Most Detroit Families Can't Afford Their Basic Needs: Report

Two-thirds of Detroiters can't afford basic needs like housing and health care, even when family members are employed, according to a new report.

On Sunday, the United Way released a study that found 40 percent of Michigan households, and 67 percent of Detroit families, are either under the poverty line or what it identifies as "ALICE" -- asset-limited, income-constrained, employed.

Yes, Detroit's poverty rate is 38 percent, but the United Way study looks at the cost of living -- factoring in housing, child care, food, transportation and health care -- compared to income by county to identify families that are above the federal poverty line but still struggling.

"There's this whole other group of people -- could be you or me -- (who are) one failed transmission away from going over the cliff to poverty," Nancy Rosso, executive director of the Livingston County United Way, told the Livingston Daily.

More than 900,000 people in Michigan who aren't technically considered poor fit the ALICE definition. Including those below the poverty line, 1.5 million Michigan families can't afford to meet their basic needs.
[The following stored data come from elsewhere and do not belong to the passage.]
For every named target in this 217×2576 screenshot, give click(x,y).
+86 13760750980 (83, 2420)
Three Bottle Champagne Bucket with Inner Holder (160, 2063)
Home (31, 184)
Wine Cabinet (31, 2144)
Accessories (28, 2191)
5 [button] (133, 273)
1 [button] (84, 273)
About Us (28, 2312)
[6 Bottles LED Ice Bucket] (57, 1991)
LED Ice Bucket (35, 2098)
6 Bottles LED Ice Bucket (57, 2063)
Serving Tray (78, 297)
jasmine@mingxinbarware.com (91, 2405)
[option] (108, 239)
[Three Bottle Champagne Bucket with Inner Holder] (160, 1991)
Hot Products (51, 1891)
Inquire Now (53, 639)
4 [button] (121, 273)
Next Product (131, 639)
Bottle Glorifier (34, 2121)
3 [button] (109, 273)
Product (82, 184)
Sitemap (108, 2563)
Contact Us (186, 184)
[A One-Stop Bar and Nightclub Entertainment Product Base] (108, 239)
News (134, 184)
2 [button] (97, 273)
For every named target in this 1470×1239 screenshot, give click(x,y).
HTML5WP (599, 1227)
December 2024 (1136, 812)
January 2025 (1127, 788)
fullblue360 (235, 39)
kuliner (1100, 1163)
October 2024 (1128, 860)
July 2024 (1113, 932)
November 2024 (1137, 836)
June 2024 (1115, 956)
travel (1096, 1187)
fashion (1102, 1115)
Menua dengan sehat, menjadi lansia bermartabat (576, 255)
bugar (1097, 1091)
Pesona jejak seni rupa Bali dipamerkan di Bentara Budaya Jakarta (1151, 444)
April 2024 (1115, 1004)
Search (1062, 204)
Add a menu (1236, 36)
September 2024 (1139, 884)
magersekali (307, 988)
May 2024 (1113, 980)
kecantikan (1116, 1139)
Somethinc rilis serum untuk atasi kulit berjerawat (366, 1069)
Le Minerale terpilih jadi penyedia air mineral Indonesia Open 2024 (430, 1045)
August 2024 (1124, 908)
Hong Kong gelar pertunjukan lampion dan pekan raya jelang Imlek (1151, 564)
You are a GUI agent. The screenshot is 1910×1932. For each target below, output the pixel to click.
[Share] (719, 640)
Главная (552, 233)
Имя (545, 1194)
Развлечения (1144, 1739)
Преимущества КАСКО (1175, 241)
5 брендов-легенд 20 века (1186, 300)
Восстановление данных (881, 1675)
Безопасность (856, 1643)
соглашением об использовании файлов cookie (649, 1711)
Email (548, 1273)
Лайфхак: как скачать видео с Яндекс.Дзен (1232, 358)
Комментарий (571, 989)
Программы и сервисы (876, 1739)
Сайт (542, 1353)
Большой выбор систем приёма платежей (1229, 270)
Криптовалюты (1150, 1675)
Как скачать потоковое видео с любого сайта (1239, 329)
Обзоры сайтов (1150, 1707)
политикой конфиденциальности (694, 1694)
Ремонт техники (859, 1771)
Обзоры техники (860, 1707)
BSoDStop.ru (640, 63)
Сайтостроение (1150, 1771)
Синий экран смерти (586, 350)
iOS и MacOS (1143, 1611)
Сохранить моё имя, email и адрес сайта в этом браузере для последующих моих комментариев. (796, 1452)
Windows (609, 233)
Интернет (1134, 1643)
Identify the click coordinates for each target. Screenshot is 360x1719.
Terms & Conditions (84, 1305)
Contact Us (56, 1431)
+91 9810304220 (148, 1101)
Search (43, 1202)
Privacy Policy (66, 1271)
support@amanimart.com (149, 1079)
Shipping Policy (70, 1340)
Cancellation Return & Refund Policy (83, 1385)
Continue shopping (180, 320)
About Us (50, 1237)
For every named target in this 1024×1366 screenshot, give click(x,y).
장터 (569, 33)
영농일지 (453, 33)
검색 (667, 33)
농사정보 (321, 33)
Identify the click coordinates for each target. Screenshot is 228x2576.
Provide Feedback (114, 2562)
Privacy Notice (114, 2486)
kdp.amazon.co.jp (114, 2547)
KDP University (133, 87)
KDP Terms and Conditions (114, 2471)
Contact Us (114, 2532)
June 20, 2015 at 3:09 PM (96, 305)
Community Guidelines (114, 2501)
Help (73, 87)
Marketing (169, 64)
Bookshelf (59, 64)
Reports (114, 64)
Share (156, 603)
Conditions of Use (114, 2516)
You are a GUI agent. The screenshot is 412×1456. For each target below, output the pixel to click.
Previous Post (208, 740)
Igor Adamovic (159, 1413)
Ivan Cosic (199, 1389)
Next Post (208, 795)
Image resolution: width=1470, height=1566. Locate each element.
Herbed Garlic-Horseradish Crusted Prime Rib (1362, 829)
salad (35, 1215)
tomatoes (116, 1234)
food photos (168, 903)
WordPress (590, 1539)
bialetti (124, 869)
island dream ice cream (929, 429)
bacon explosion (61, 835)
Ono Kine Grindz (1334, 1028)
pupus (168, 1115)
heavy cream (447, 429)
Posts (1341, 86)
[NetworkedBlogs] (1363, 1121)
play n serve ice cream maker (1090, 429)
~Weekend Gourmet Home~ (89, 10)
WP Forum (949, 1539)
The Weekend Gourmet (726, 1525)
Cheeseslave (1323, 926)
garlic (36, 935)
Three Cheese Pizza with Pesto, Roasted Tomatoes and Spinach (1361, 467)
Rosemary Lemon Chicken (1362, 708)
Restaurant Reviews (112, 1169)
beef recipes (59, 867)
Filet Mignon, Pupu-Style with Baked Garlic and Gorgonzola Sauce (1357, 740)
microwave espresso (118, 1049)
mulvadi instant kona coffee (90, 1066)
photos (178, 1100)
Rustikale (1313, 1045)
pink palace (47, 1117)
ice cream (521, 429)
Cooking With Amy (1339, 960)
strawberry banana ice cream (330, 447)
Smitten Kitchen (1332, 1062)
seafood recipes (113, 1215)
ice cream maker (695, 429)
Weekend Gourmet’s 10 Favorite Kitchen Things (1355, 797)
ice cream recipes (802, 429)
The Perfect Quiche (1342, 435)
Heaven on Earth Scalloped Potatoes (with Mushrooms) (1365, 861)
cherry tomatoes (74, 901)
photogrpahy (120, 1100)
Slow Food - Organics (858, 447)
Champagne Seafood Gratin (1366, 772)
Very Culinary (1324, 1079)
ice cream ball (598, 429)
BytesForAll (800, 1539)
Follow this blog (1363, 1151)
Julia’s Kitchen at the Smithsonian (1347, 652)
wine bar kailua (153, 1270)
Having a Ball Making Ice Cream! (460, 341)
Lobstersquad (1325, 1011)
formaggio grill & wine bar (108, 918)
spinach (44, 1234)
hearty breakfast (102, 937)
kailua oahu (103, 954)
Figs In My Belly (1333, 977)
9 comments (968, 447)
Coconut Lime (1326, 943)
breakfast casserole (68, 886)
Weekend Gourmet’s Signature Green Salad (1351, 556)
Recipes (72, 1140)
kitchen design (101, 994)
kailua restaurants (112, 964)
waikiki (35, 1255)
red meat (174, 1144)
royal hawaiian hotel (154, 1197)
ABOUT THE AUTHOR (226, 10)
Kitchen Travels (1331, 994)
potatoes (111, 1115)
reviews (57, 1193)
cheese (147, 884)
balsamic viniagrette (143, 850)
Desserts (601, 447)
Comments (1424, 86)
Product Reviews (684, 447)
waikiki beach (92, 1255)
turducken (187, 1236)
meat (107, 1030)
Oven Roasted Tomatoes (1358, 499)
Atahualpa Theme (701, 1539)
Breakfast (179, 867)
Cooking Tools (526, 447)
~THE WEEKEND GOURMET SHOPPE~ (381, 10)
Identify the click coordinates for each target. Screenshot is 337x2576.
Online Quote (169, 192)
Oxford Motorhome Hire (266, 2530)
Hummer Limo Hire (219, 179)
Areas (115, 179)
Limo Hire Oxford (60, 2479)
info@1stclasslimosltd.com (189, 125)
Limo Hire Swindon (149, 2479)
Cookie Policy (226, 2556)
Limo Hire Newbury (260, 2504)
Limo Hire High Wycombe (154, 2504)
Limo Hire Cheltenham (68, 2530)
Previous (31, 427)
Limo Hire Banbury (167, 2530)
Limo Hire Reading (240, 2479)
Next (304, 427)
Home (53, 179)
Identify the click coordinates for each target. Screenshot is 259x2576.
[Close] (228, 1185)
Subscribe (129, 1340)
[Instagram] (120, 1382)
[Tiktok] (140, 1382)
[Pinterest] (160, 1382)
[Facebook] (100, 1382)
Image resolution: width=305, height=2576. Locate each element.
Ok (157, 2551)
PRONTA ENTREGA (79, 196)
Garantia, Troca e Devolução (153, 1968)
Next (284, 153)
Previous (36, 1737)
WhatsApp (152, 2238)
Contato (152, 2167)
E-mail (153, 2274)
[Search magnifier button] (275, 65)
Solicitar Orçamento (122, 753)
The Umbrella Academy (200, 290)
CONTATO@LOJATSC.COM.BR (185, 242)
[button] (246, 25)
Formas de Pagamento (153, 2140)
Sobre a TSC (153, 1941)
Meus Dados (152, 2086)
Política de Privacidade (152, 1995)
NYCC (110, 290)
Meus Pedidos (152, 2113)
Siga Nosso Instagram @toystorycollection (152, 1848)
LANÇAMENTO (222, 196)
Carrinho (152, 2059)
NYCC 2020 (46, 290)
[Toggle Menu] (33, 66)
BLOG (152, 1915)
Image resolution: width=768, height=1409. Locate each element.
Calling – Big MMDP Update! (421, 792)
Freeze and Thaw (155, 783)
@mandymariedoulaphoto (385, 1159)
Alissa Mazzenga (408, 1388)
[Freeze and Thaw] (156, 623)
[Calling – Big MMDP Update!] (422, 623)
The study's findings reinforces anecdotes about the struggles of the working poor and Detroiters who cannot afford basic services. The city has shut off water to thousands of residents in the last several months, sparking protests and claims that the city is violating the human right to safe drinking water.

The water department has said the shutoffs are meant to prompt delinquent customers to pay up and that many do just hours after their water is turned off. The department offers payment assistance as well. But local activists have vehemently opposed the idea that most people aren't paying for water because they don't want to.

In July, former autoworker Tyrone Travis told The New York Times that he faced getting his water turned off because he couldn't afford his bill.

“I’m on a fixed income like a lot of Detroiters, and by the time I get through buying medicine, gas and a little food, I just don’t have it,” he said.

But the report emphasizes that employment isn't keeping families from struggling -- those is ALICE households are employed, often in jobs that are "vital to the Michigan economy."

More than 60 percent of all jobs in the state pay less than $20 an hour, or $40,000 annually for a full-time employee. Michigan's minimum wage was increased to $8.15 hourly Monday and will be raised in increments until it reaches $9.25. However, that increase will happen gradually over the next four years, while the cost of living in the state increased by 9 percent from 2007 to 2012, according to the report.

The United Way report only offers general recommendations to make more Michigan families financially secure, like improving job opportunities and developing affordable housing stock. But its authors hope drawing attention to the sheer number of struggling families will help provoke change.

The report "sheds some light on a terrible reality that some area families are facing," Ken Toll, president and CEO of United Way of Jackson County, told MLive. "It questions the American dream, and if we're setting up families to achieve it."